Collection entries
========================================================================

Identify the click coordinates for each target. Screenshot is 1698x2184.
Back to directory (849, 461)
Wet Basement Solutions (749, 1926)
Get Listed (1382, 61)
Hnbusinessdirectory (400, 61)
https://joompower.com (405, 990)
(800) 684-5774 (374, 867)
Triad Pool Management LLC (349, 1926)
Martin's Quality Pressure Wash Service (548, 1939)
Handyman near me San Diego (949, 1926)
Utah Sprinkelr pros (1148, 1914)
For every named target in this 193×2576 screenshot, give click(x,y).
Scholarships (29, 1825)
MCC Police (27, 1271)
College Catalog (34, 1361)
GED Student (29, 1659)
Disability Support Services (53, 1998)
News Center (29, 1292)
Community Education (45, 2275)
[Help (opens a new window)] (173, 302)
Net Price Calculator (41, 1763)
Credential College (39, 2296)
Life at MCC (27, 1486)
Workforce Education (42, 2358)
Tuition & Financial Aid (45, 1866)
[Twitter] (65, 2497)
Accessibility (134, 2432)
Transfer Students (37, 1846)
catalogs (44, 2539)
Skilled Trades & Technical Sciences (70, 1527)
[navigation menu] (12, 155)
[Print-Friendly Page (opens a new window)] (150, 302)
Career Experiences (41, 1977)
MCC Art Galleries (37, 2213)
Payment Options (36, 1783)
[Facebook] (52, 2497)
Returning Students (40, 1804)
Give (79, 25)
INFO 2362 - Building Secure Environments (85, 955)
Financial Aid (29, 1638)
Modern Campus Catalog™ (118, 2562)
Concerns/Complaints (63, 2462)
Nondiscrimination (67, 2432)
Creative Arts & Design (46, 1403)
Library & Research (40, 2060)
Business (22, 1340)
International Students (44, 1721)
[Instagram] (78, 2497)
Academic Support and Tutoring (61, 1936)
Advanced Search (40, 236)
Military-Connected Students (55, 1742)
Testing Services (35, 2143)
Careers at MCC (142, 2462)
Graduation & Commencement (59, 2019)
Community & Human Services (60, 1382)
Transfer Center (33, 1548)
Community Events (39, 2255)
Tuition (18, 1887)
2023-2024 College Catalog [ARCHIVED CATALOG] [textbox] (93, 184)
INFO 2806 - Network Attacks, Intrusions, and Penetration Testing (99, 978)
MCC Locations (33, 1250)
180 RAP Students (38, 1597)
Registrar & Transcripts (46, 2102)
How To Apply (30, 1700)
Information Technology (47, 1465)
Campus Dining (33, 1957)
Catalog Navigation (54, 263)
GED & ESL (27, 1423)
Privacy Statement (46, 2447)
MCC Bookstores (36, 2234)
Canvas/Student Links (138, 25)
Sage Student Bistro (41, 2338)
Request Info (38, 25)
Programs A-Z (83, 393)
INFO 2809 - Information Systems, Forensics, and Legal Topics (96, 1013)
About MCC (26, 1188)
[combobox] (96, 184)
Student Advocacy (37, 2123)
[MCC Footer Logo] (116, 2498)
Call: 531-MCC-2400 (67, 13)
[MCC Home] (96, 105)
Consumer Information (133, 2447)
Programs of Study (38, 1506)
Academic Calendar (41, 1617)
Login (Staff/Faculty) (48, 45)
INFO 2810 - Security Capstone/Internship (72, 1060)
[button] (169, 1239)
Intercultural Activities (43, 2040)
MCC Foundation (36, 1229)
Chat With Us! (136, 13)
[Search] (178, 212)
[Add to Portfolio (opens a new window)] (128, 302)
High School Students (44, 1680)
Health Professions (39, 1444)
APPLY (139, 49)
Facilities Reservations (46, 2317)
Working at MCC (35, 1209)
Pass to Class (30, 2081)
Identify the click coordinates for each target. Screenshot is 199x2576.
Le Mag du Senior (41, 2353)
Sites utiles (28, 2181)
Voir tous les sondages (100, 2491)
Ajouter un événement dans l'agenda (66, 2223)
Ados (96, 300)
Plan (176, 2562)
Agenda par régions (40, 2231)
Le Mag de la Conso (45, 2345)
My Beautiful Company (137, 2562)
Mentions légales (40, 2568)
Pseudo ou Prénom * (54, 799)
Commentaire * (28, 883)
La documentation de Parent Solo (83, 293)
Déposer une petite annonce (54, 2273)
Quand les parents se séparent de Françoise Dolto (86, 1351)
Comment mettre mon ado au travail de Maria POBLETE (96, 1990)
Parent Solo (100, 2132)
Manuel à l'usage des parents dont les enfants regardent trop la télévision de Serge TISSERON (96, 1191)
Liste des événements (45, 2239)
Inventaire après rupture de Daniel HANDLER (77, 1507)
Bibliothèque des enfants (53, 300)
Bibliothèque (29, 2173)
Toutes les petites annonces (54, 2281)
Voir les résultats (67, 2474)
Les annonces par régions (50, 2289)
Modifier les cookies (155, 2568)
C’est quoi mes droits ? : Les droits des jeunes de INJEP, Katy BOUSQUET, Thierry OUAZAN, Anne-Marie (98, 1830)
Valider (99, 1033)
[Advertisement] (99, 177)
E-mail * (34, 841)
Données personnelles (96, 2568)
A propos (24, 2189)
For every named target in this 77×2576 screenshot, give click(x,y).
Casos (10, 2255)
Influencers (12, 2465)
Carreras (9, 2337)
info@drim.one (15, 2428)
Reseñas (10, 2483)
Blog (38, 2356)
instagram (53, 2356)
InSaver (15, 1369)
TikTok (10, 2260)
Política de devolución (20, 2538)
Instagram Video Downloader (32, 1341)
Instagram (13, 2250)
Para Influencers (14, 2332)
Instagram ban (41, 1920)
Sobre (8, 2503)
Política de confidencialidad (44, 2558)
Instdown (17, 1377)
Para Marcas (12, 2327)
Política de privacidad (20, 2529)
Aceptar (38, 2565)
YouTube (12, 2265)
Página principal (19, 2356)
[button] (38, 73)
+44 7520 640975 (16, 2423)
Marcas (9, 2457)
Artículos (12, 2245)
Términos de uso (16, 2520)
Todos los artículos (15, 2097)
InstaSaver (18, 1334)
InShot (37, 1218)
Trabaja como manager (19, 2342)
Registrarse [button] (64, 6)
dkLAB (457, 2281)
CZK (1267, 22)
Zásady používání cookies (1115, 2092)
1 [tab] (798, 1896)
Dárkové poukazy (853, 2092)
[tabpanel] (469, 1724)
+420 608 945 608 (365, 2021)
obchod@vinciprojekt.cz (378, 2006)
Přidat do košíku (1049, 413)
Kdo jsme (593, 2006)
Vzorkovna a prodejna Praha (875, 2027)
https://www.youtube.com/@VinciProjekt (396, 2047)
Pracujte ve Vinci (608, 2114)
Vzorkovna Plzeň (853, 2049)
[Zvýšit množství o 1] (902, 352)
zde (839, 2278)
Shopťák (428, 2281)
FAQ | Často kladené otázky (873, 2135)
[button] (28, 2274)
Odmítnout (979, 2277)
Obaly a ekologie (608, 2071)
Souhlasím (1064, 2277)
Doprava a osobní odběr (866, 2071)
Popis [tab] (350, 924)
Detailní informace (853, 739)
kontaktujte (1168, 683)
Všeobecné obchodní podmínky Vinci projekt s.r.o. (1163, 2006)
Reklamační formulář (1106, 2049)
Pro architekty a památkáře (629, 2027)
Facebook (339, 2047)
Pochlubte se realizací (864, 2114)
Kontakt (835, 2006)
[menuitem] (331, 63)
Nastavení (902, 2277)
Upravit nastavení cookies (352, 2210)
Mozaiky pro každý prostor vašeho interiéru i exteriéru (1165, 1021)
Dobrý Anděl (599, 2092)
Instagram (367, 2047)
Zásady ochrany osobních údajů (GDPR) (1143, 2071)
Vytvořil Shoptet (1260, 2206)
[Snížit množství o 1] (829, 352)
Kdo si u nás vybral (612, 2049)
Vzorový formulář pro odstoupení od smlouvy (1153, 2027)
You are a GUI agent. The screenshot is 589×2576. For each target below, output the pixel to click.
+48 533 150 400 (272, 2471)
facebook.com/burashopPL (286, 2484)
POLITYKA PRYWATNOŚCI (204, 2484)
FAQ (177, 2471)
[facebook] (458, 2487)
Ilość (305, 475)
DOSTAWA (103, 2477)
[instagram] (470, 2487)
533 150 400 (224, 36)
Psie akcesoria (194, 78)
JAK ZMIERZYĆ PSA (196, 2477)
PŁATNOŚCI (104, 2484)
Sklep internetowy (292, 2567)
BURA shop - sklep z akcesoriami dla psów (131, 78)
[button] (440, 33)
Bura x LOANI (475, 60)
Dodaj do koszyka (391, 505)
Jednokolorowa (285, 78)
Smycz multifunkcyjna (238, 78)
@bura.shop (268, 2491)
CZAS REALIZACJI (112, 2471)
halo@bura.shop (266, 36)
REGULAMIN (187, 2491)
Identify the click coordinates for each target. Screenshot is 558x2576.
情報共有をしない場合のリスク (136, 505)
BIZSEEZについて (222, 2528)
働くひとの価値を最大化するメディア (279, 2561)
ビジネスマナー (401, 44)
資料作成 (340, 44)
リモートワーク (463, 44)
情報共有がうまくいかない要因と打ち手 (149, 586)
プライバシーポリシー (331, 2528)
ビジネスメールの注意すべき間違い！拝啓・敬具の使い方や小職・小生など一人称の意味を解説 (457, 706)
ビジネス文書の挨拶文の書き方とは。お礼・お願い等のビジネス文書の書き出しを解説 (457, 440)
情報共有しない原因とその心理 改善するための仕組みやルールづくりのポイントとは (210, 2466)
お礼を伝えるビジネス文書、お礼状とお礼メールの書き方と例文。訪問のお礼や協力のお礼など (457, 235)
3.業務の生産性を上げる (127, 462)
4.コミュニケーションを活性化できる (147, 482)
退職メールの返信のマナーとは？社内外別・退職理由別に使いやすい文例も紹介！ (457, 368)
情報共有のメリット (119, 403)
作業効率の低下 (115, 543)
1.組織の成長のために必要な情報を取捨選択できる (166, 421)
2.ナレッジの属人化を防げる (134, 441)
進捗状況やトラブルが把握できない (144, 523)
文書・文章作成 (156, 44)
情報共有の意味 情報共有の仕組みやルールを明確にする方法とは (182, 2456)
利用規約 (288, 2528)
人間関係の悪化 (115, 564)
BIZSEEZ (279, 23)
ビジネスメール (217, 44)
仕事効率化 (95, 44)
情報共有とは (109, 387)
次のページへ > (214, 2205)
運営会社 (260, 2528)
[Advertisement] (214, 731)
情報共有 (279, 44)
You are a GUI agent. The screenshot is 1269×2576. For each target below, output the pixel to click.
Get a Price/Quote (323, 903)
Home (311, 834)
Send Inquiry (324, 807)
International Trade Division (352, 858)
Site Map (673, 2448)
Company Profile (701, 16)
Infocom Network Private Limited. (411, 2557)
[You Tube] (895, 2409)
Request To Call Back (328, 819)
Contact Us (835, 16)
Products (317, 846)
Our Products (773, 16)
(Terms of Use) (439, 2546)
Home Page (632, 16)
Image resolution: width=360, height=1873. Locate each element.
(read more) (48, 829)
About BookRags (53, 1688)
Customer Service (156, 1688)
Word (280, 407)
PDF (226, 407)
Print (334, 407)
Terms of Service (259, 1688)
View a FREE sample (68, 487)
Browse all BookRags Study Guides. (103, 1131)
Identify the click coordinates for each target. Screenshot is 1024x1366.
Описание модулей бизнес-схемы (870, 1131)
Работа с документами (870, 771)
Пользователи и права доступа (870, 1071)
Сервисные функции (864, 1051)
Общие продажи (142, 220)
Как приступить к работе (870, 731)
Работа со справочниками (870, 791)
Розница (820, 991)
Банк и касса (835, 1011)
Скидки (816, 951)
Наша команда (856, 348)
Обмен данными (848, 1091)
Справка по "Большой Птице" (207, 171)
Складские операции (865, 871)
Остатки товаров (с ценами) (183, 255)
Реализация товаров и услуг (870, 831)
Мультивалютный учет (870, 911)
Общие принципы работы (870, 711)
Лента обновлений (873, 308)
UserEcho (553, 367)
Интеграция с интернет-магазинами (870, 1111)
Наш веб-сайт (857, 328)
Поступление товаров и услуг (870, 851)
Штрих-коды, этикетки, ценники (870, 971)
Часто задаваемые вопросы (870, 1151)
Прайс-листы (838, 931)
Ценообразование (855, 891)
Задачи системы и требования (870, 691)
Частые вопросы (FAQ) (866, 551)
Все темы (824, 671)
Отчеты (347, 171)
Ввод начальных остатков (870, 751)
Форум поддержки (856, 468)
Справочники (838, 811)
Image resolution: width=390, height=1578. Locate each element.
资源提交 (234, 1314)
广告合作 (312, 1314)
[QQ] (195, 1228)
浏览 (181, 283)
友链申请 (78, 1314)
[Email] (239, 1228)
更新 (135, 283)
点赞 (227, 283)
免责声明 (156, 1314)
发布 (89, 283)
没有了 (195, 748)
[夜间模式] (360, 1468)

========================================================================

PROBLEM STATEMENT:
All that should be written out is the stretch of lines above between the one holding "POLITYKA PRYWATNOŚCI (204, 2484)" and the one holding "Home Page (632, 16)", inclusive, exactly as given.

ANSWER BOX:
POLITYKA PRYWATNOŚCI (204, 2484)
FAQ (177, 2471)
[facebook] (458, 2487)
Ilość (305, 475)
DOSTAWA (103, 2477)
[instagram] (470, 2487)
533 150 400 (224, 36)
Psie akcesoria (194, 78)
JAK ZMIERZYĆ PSA (196, 2477)
PŁATNOŚCI (104, 2484)
Sklep internetowy (292, 2567)
BURA shop - sklep z akcesoriami dla psów (131, 78)
[button] (440, 33)
Bura x LOANI (475, 60)
Dodaj do koszyka (391, 505)
Jednokolorowa (285, 78)
Smycz multifunkcyjna (238, 78)
@bura.shop (268, 2491)
CZAS REALIZACJI (112, 2471)
halo@bura.shop (266, 36)
REGULAMIN (187, 2491)
Identify the click coordinates for each target. Screenshot is 558x2576.
情報共有をしない場合のリスク (136, 505)
BIZSEEZについて (222, 2528)
働くひとの価値を最大化するメディア (279, 2561)
ビジネスマナー (401, 44)
資料作成 (340, 44)
リモートワーク (463, 44)
情報共有がうまくいかない要因と打ち手 (149, 586)
プライバシーポリシー (331, 2528)
ビジネスメールの注意すべき間違い！拝啓・敬具の使い方や小職・小生など一人称の意味を解説 (457, 706)
ビジネス文書の挨拶文の書き方とは。お礼・お願い等のビジネス文書の書き出しを解説 (457, 440)
情報共有しない原因とその心理 改善するための仕組みやルールづくりのポイントとは (210, 2466)
お礼を伝えるビジネス文書、お礼状とお礼メールの書き方と例文。訪問のお礼や協力のお礼など (457, 235)
3.業務の生産性を上げる (127, 462)
4.コミュニケーションを活性化できる (147, 482)
退職メールの返信のマナーとは？社内外別・退職理由別に使いやすい文例も紹介！ (457, 368)
情報共有のメリット (119, 403)
作業効率の低下 (115, 543)
1.組織の成長のために必要な情報を取捨選択できる (166, 421)
2.ナレッジの属人化を防げる (134, 441)
進捗状況やトラブルが把握できない (144, 523)
文書・文章作成 (156, 44)
情報共有の意味 情報共有の仕組みやルールを明確にする方法とは (182, 2456)
利用規約 (288, 2528)
人間関係の悪化 (115, 564)
BIZSEEZ (279, 23)
ビジネスメール (217, 44)
仕事効率化 (95, 44)
情報共有とは (109, 387)
次のページへ > (214, 2205)
運営会社 (260, 2528)
[Advertisement] (214, 731)
情報共有 (279, 44)
You are a GUI agent. The screenshot is 1269×2576. For each target below, output the pixel to click.
Get a Price/Quote (323, 903)
Home (311, 834)
Send Inquiry (324, 807)
International Trade Division (352, 858)
Site Map (673, 2448)
Company Profile (701, 16)
Infocom Network Private Limited. (411, 2557)
[You Tube] (895, 2409)
Request To Call Back (328, 819)
Contact Us (835, 16)
Products (317, 846)
Our Products (773, 16)
(Terms of Use) (439, 2546)
Home Page (632, 16)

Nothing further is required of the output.